INDRAMAYU,SMI-Proyek Rekonstruksi Jalan Widasari–Tlakop di wilayah Kecamatan Widasari, Kabupaten Indramayu, yang dibiayai melalui APBD Kabupaten Indramayu Tahun Anggaran 2026 dengan nilai kontrak sebesar Rp1.836.475.000, kini menjadi sorotan masyarakat. Proyek yang dikerjakan oleh CV Gunung Mas tersebut mendapat sejumlah kritik terkait dugaan kualitas pekerjaan yang dinilai belum memenuhi harapan.
Sejumlah warga mengaku telah mencermati proses pelaksanaan proyek sejak tahap persiapan. Mereka menilai terdapat indikasi penggunaan material pondasi yang diduga tidak sesuai dengan standar pekerjaan rigid beton. Menurut pengamatan warga, lapisan dasar jalan terlihat menggunakan batu bulat berukuran kecil yang menyerupai batu sungai, bukan batu split sebagaimana yang lazim digunakan pada konstruksi jalan beton.
Selain itu, masyarakat juga mempertanyakan mutu hasil pengecoran. Warna permukaan beton yang tampak lebih putih memunculkan dugaan kandungan semen yang kurang, sementara kondisi permukaan jalan dinilai tidak rata dan terlihat lebih miring ke arah utara.
“Kami memantau sejak pekerjaan dasar. Dari awal sudah curiga karena tidak terlihat menggunakan batu split, yang ada hanya batu bulat kecil seperti batu sungai. Hasil corannya juga terlihat putih seperti kurang semen dan tidak rata, malah miring ke utara. Dengan anggaran miliaran rupiah, kami jujur merasa kecewa,” ujar salah seorang warga kepada awak media, Rabu (8/7/2026).
Kekecewaan masyarakat tersebut mendorong harapan agar instansi teknis yang berwenang segera melakukan pemeriksaan secara menyeluruh terhadap mutu pekerjaan. Warga menilai setiap proyek yang dibiayai dengan uang rakyat harus dilaksanakan sesuai spesifikasi teknis, mengedepankan transparansi, serta menghasilkan infrastruktur yang berkualitas dan berumur panjang.
Berdasarkan informasi proyek, Rekonstruksi Jalan Widasari–Tlakop memiliki nilai kontrak sebesar Rp1.836.475.000 yang bersumber dari APBD Kabupaten Indramayu Tahun Anggaran 2026. Pekerjaan tersebut dilaksanakan oleh CV Gunung Mas yang beralamat di Jalan Kapten Arya Nomor 39, RT 001/RW 004, Kelurahan Karanganyar, Kecamatan Indramayu.

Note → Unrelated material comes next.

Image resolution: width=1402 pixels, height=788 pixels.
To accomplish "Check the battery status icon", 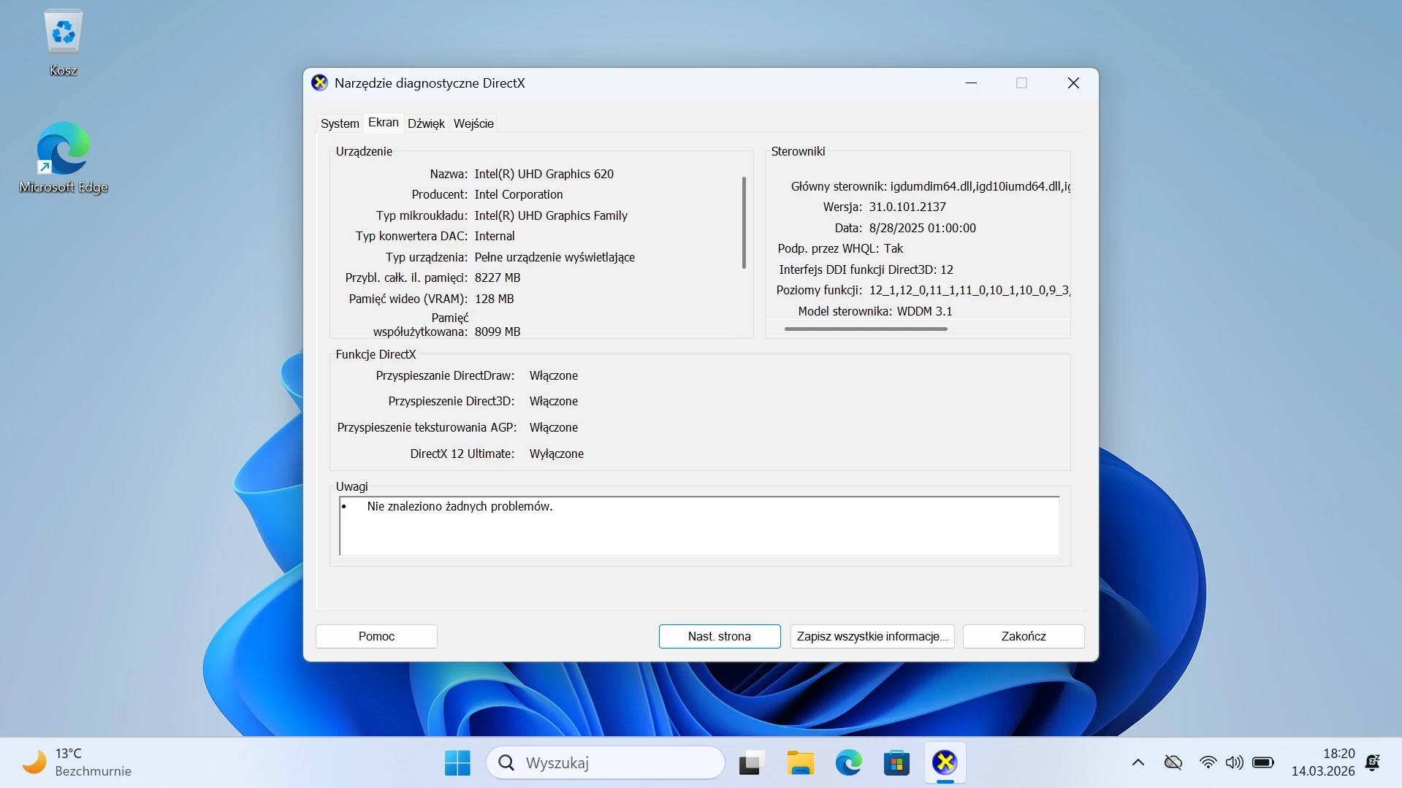I will pos(1263,762).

Hingga berita ini diterbitkan, pihak CV Gunung Mas maupun instansi teknis terkait belum memberikan keterangan resmi atas berbagai keluhan yang disampaikan masyarakat. Awak media masih terus berupaya melakukan konfirmasi kepada pihak pelaksana dan pemerintah daerah guna memperoleh penjelasan serta memastikan apakah pekerjaan tersebut telah dilaksanakan sesuai spesifikasi teknis dan ketentuan kontrak yang berlaku.
Sesuai prinsip cover both sides, apabila pihak pelaksana maupun instansi terkait memberikan klarifikasi atau penjelasan resmi, redaksi akan memuatnya sebagai bagian dari keberimbangan informasi kepada publik.